WHAT IS NEEDED: Rewrite the items from the start through the line containing "tap(1454, 168)", renaming "export" to "download" and leaving everything else unchanged.

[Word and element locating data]
────────────────────────────────────────

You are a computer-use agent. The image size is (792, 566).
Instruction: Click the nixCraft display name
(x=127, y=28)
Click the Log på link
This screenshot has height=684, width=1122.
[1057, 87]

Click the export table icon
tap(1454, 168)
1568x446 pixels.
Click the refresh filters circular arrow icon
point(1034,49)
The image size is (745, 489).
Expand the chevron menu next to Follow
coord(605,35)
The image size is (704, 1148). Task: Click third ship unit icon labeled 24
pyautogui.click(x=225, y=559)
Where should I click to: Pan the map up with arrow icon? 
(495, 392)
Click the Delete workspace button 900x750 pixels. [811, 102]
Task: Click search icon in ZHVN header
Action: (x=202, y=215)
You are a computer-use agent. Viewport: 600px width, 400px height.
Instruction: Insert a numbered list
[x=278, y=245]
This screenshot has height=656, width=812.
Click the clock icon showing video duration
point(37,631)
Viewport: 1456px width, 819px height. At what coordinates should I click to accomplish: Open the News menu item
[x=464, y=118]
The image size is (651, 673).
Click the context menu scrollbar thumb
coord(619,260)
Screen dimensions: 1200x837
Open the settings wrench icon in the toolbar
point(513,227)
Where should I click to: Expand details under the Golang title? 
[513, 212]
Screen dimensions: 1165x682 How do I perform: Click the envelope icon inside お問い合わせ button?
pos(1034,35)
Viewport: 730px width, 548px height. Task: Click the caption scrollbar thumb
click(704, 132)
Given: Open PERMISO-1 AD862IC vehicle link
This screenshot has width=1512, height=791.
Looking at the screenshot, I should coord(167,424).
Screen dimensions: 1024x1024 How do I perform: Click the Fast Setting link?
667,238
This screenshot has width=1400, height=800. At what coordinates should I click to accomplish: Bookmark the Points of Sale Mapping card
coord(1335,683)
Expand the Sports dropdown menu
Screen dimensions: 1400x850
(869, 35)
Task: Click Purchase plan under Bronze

────────────────────────────────────────

SOLUTION FOR THIS PROBLEM:
You are a computer-use agent. The image size is (792, 566).
Instruction: Click the nixCraft display name
(x=127, y=28)
Click the Log på link
This screenshot has height=684, width=1122.
[1057, 87]

Click the download table icon
tap(1454, 168)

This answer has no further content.